In 1896, two students entered the Swiss Federal Polytechnic Institute at Zurich University. One of them was a 21-year-old Albert Einstein; the other a 20-year-old Mileva Marić. Both of them studied Physics, taking some of the same courses and achieving comparable results in many of them. They studied together, fell in love, and eventually got married. After marriage, Albert Einstein became one of the greatest scientists of all time after having found modern physics. The same cannot be said for his wife, for she faced many personal and professional setbacks just when her academic career should have set off. Decades later, the couple’s letters, acquaintances’ memories, and biographies were published, giving rise to a debate over the due credit of Einstein’s contributions to Marić.
Mileva Marić
Born in 1875 in Titel, Vojvodina, then part of the Austro-Hungarian empire and now a province of Serbia, Marić endured a shaky road as a girl wishing to study physics because education beyond four years of elementary school was reserved for men only. Seeing her potential, her father, Milos, sent her across the border where girls had the same educational rights as boys. Milos petitioned for Marić to be accepted into the all-male Royal Classical Gymnasium. She was accepted and became one of the first women to sit in a high school physics class alongside her male peers. At the time, physics had not produced many female names.
Eventually, she made it to the Swiss Federal Polytechnic in Zurich where she was, quite unsurprisingly, the only woman in her class. Her presence at the university was unusual. In fact, it was here that she met her future husband, Einstein.

The Letters
The letters translated by Shawn Smith not only allow a glimpse into Einstein and Marić’s personal lives but also into their intellectual development and their mutual love and enthusiasm for physics. The letters appear to reveal that the ideas presented by Einstein are a result of two genius minds and not just one. In one letter Einstein writes, “How happy and proud will I be when the two of us together will have brought our work on relative motion to a victorious conclusion!” In yet another one, he states, “I am very curious whether our conservative molecular force will hold good for gases as well.” The recurrent use of phrases like “our investigation”, “our new study,” ”our view,” “our theory,” and ”our paper’’ can be found in many of Einstein’s letters.
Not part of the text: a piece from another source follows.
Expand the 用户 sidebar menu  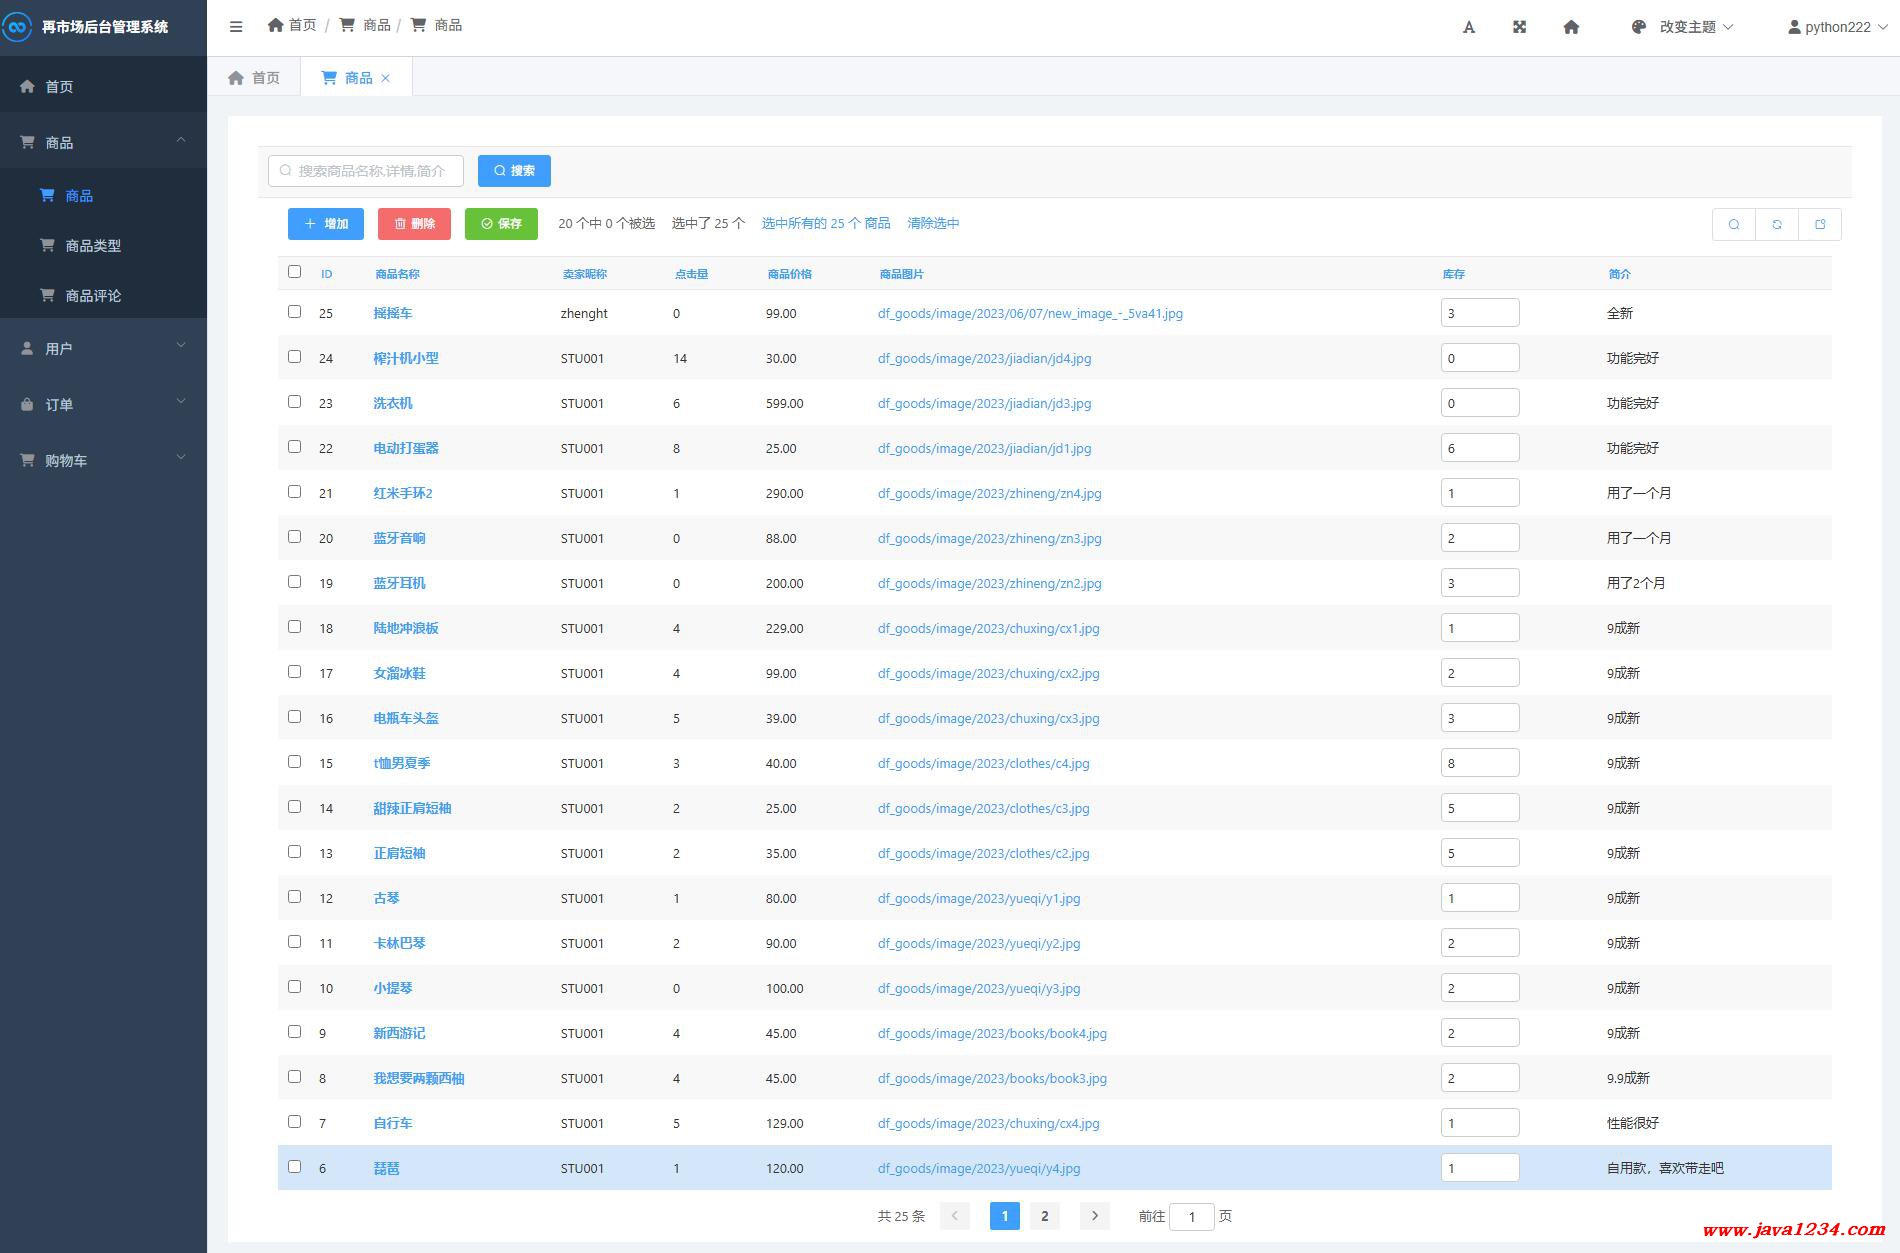point(103,348)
Einstein is also claimed to have said while addressing a group of Croatian intellectuals, “I need my wife as she solves all my mathematical problems for me.” However, the later letters show that Einstein was distinctive about his own work and his collaborative ventures. In one of the letters he writes, “The local Professor Weber is very nice to me and shows interest in my investigations. I gave him our paper. If only we would soon have the good fortune to continue pursuing this lovely path together.” This clearly shows that he was talking about two different projects: his own investigation and his joint collaboration with Marić.
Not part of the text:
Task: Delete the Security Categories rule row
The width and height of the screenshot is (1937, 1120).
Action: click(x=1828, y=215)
One of the most controversial claims made in this regard is by a Soviet physicist, Abraham Joffe. According to Marić’s biography by Desanka Trbuhovic-Gjuric, Joffe claims that he saw the original three submission papers of the 1905 theory of relativity and said they were signed Einstein-Marity (Marity is the Hungarian variant of Marić). However, Marity was removed from the final publication.
Even after all the letters and such noted incidents as the couple “work together in the evenings at the same table,” scholars and historians still argue about Marić‘s involvement and contribution to Einstein’s work. A physics historian, Alberto Martínez wrote, “I want her to be the secret collaborator. But we should set aside our speculative preferences and instead look at the evidence.” However, everyone agrees that she was a pioneer for women in the sciences. Whatever the case may be, Marić deserves recognition not only for her resistance to hardships and difficulties and daringly exploring the world of physics but also for pioneering and opening the door for women after her.